# What to do:
Reproduce word for word the material from the line containing "Task: Click the Дата column header" through the final line of the material, including both ends, and leave the pictures out.

# Data records:

▼

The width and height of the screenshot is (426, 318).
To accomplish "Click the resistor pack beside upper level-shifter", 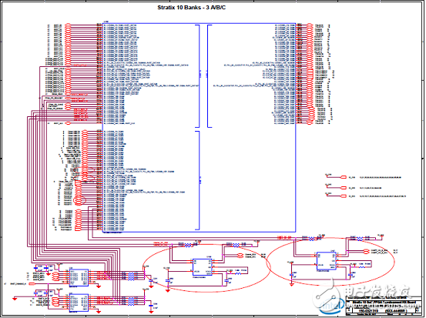I will coord(131,276).
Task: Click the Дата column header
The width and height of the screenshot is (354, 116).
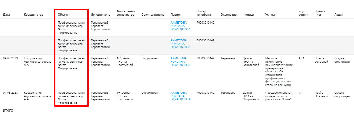Action: 6,15
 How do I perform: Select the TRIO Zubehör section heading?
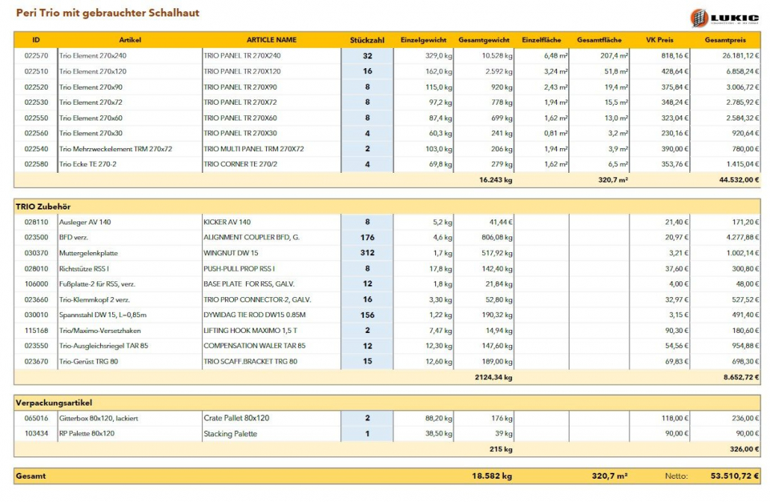click(43, 206)
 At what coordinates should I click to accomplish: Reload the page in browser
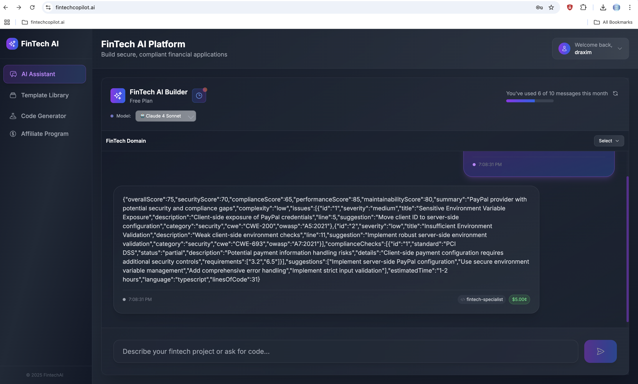32,8
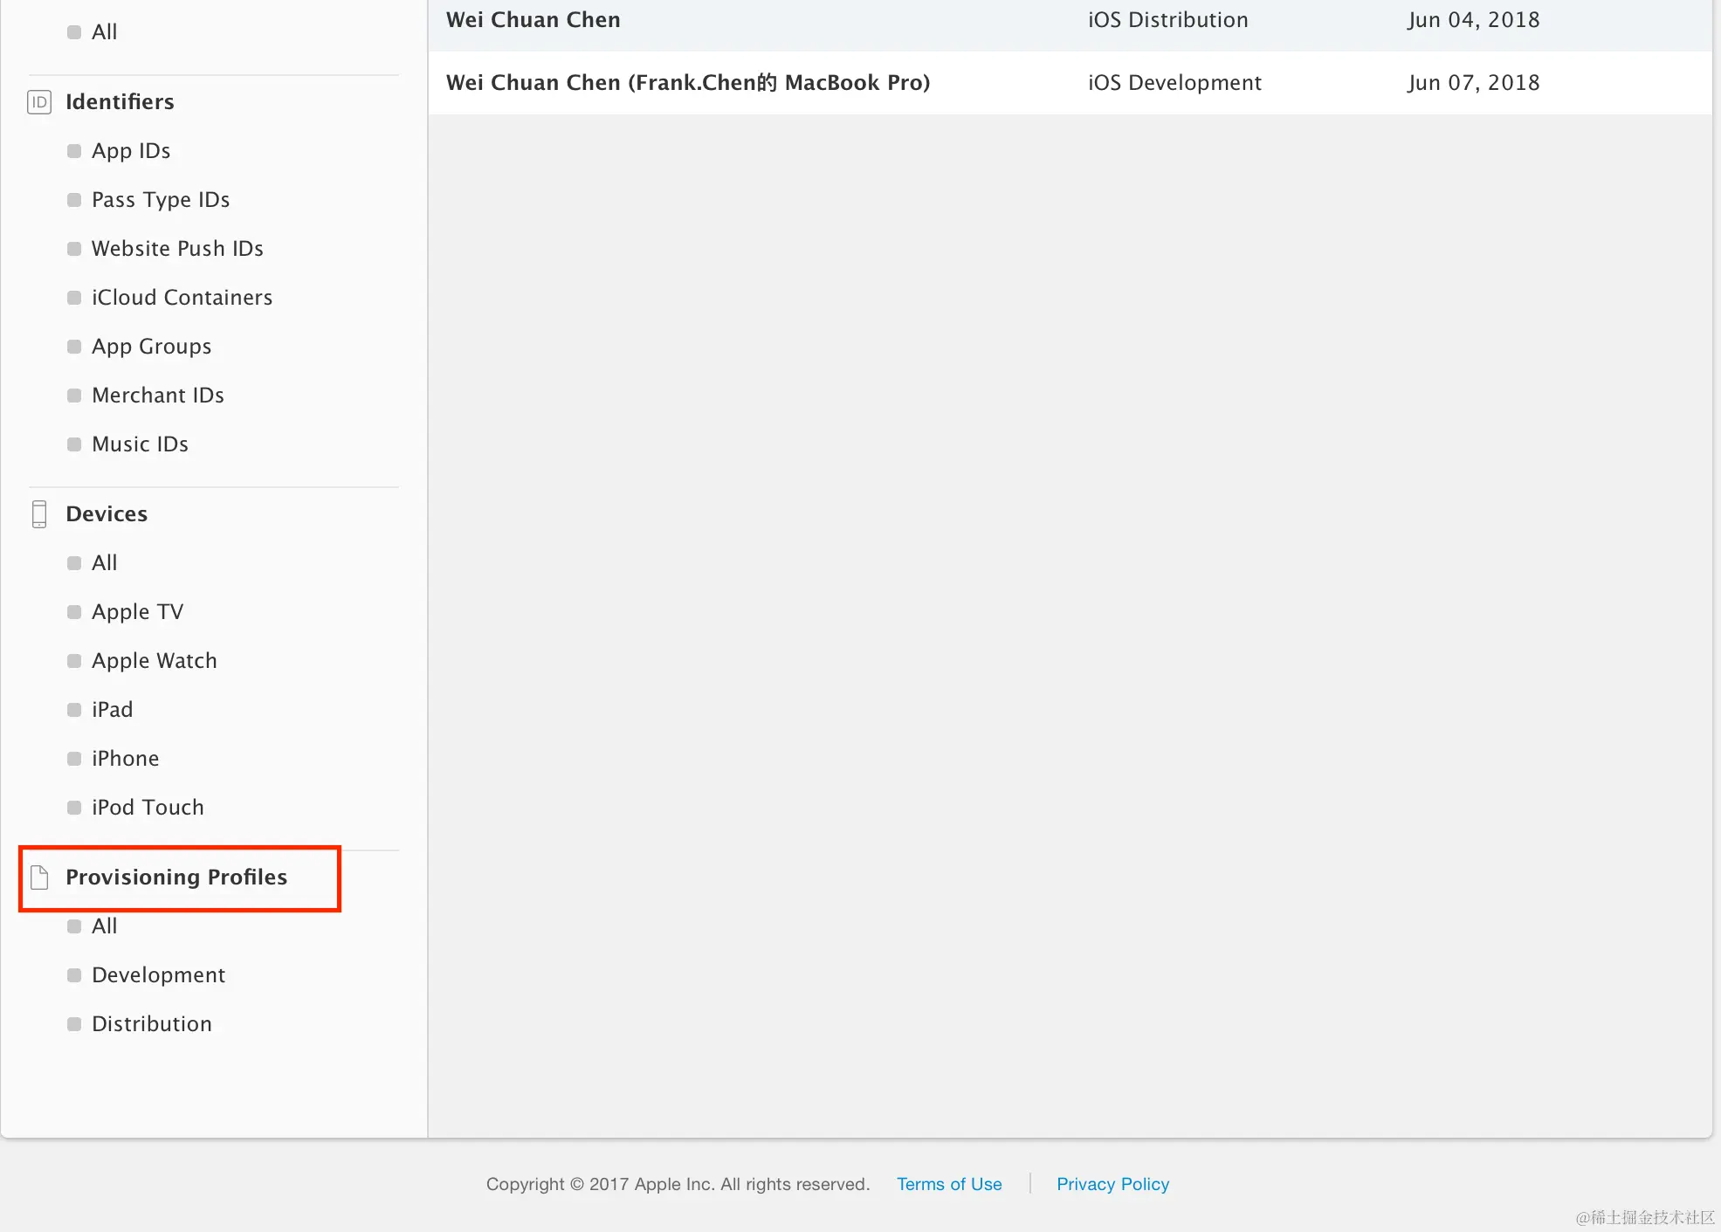Click the bullet icon beside Music IDs

point(74,444)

▲

# Solution to this exercise:
Task: Click the Дата column header
The width and height of the screenshot is (354, 116).
Action: 6,15
 How do I perform: Select the TRIO Zubehör section heading?
click(43, 206)
 At what coordinates should I click to accomplish: Reload the page in browser
32,8
Click the bullet icon beside Music IDs

point(74,444)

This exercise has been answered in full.